What you should do:
Quote the records verbatim from the line containing "Given: Open query row 5uxcy4c0xl9c02810" through the line containing "Looking at the", both lines included, and omit the pictures from your reply.

Exercise data:
+-------+

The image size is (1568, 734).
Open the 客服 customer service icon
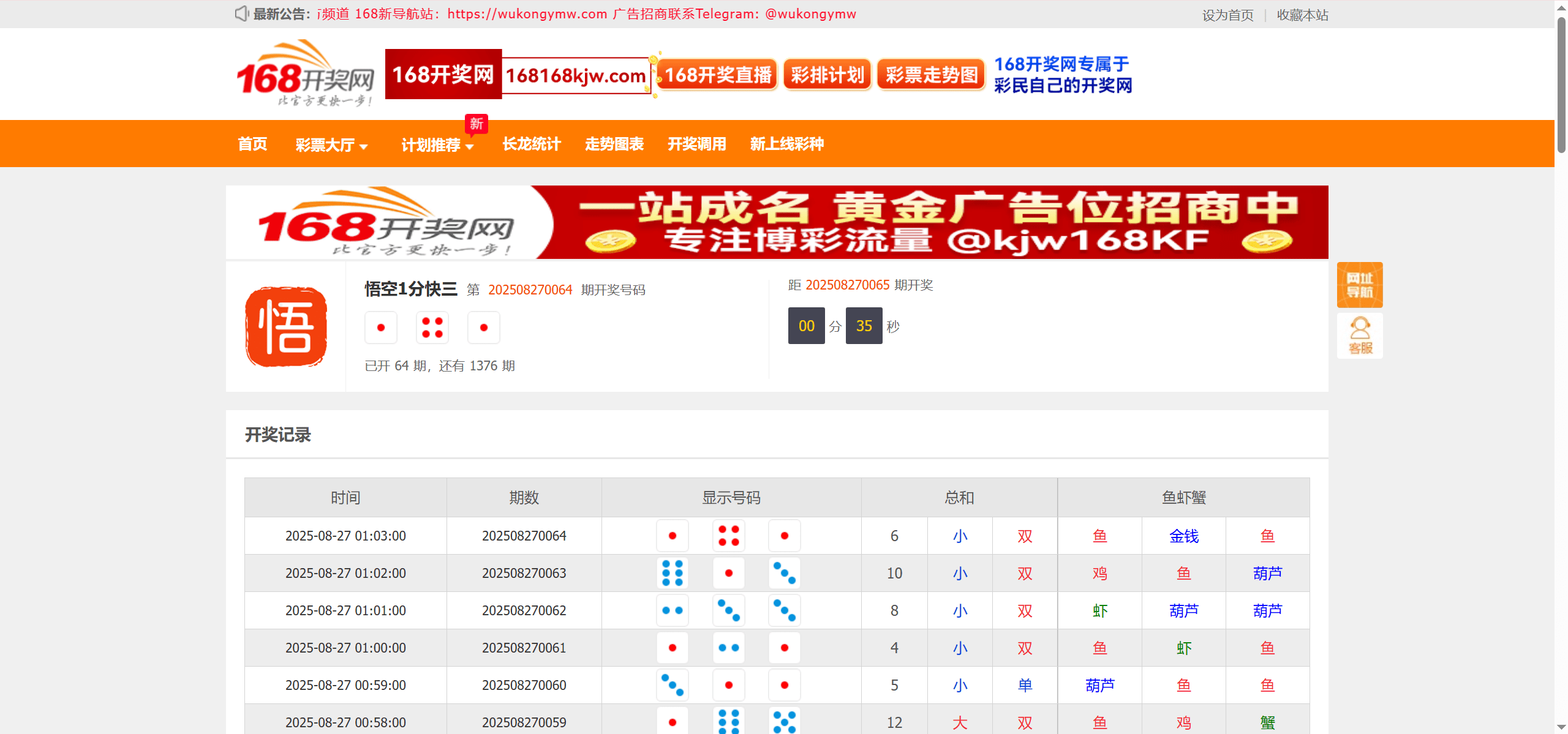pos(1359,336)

+-------+

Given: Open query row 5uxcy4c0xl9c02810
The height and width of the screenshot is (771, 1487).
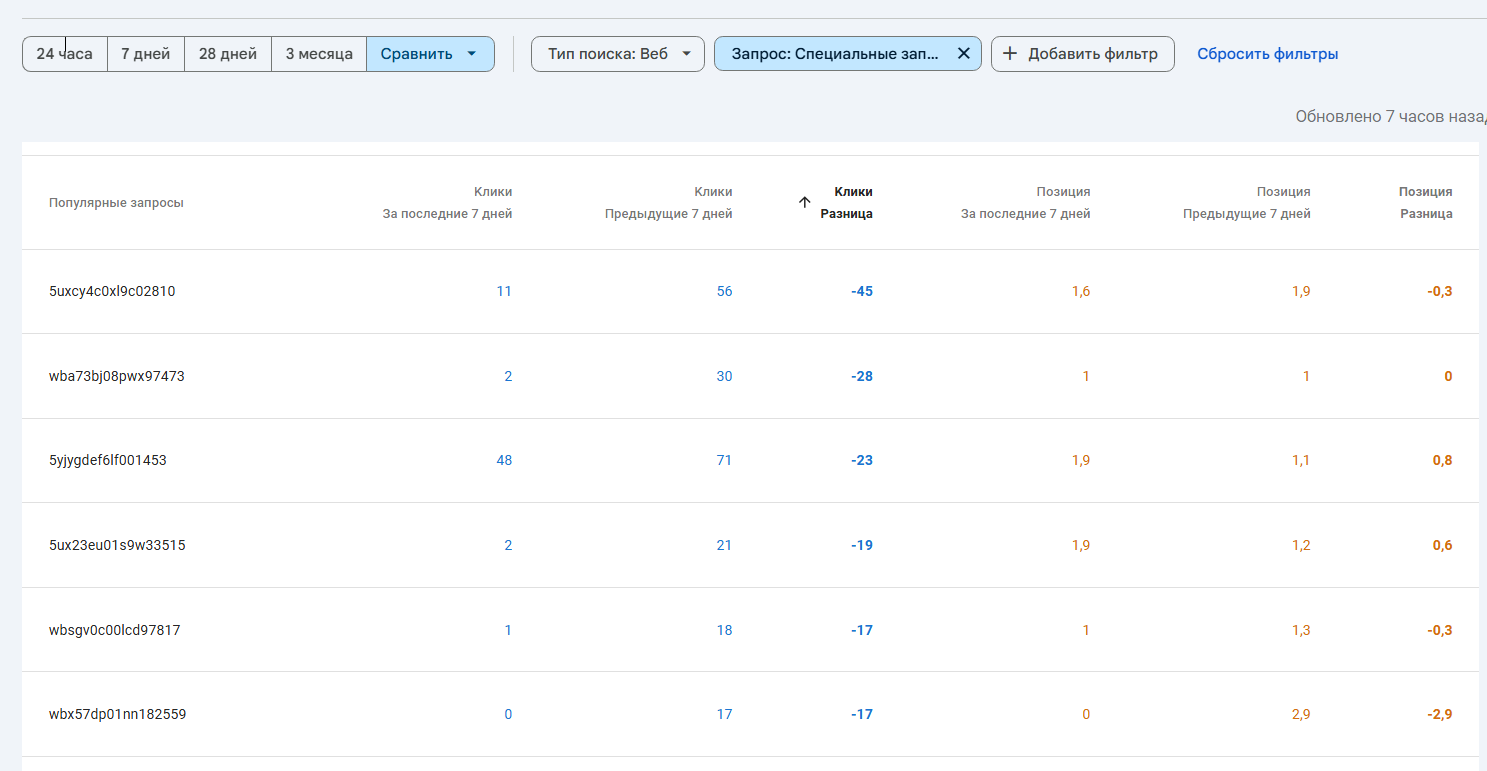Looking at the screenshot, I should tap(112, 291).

+-------+

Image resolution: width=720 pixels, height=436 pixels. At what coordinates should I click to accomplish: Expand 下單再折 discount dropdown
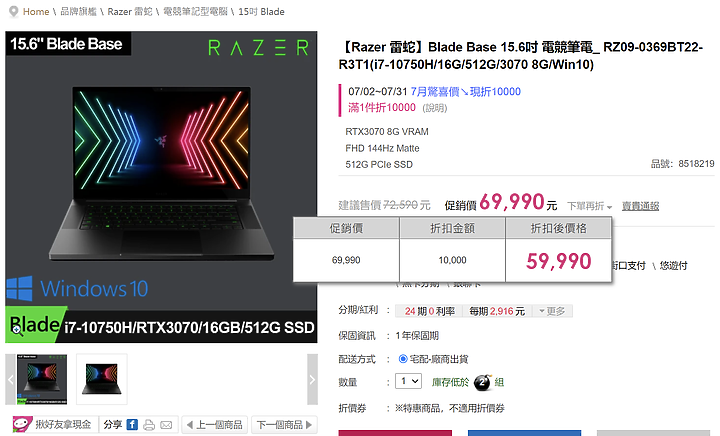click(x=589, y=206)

+-------+

Answer in full:
Given: Open query row 5uxcy4c0xl9c02810
The height and width of the screenshot is (771, 1487).
Looking at the screenshot, I should tap(112, 291).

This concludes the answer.